The Republicans have,
predictably, jumped all over John Kerry for his remarks in Sunday's New York Times Magazine article about reducing terrorism to the level of nuisance, like illegal gambling and prostitution. Rudy Giuliani, eloquent as ever, said:
"[H]is comments are kind of extraordinary, particularly since he thinks we used to before September 11 live in a relatively safe world. He says we have to get back to the place we were, where terrorists are not the focus of our lives, but they’re a nuisance.
"I’m wondering exactly when Senator Kerry thought they were just a nuisance. Maybe when they attacked the USS Cole? Or when they attacked the World Trade Center in 1993? Or when they slaughtered the Israeli athletes at the Munich Olympics in 1972? Or killed Leon Klinghoffer by throwing him overboard? Or the innumerable number of terrorist acts that they committed in the 70s, the 80s and the 90s, leading up to September 11?"
And while I see where Kerry is coming from, that he wants to control and constrain terrorism because it's impossible to eradicate it completely, I think he's making a dangeous assumption: that there's a rational enemy. In the cases of illegal gambling, organized crime, prostitution and the drug cartels, you can at least expect your adversaries to act from self-interest. You cannot with terrorists. The former want money or power. The latter want to kill as many people as possible, and don't mind if they die in the process. So while you can battle terrorists by choking off their funding, tightening borders, sharing intelligence, and otherwise making it very difficult for them to operate, you can't assume that those measures will succeed as well as they would with the other forms of organized crime, because the nature of the threat is fundamentally different.

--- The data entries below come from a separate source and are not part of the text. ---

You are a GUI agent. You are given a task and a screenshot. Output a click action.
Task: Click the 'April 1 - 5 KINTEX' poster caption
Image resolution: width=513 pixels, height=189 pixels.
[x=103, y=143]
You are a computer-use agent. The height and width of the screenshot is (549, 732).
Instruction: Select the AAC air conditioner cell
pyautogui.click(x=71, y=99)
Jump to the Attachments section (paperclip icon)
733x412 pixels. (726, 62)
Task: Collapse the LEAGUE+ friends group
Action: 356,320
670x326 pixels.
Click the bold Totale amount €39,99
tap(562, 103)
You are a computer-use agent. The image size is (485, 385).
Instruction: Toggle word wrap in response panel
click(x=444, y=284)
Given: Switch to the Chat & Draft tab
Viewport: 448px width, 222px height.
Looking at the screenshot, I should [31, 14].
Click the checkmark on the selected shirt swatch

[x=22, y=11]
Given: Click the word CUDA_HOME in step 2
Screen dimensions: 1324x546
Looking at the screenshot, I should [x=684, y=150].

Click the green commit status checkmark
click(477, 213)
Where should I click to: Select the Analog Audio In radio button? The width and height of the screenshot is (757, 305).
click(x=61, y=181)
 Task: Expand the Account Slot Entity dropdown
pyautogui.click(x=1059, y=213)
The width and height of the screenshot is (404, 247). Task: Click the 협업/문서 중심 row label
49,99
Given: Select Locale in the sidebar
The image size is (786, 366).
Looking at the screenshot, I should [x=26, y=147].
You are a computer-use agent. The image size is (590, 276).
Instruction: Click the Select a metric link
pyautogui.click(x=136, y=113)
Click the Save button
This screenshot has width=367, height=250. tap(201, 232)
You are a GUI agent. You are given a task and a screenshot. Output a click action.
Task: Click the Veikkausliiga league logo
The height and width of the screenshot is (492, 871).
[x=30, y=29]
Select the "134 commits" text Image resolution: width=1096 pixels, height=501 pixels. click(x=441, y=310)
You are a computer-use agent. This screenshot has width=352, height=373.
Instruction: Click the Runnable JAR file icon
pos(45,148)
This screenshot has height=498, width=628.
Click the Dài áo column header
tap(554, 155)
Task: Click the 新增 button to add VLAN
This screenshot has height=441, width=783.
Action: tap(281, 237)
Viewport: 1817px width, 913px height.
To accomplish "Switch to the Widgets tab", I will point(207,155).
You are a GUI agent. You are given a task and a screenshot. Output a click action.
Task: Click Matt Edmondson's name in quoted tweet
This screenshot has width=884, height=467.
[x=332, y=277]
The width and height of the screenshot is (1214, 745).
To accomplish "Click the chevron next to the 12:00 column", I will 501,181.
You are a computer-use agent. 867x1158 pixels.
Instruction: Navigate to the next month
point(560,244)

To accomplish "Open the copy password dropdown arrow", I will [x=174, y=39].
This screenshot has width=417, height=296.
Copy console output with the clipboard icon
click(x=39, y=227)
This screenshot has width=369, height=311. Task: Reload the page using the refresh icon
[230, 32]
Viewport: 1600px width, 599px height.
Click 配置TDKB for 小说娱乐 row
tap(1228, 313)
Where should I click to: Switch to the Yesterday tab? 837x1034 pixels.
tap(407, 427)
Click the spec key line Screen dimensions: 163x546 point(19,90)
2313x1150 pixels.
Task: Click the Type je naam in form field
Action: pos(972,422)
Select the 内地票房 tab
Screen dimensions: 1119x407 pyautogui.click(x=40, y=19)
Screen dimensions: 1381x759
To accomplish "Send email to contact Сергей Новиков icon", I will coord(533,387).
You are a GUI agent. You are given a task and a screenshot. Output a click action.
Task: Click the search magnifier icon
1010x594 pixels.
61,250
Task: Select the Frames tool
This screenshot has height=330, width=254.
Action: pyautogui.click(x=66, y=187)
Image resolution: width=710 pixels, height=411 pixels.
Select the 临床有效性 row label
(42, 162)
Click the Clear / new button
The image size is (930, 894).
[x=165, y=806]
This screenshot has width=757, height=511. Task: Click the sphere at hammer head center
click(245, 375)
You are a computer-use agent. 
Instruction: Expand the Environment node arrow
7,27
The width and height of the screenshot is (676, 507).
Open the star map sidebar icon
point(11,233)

That Kerry doesn't seem to understand this, or didn't think about it before speaking (which, considering the guardedness the Times article's author makes much of, is unlikely), is telling. And the fact that he seems to think there can ever be an acceptable level of terrorism is ludicrous. The goal, like Giuliani says, should be to eradicate terrorism completely, not to bring it to a level of nuisance. If, in that process, terrorism is greatly reduced such that it has very little impact on people's daily lives, that's wonderful, but not good enough.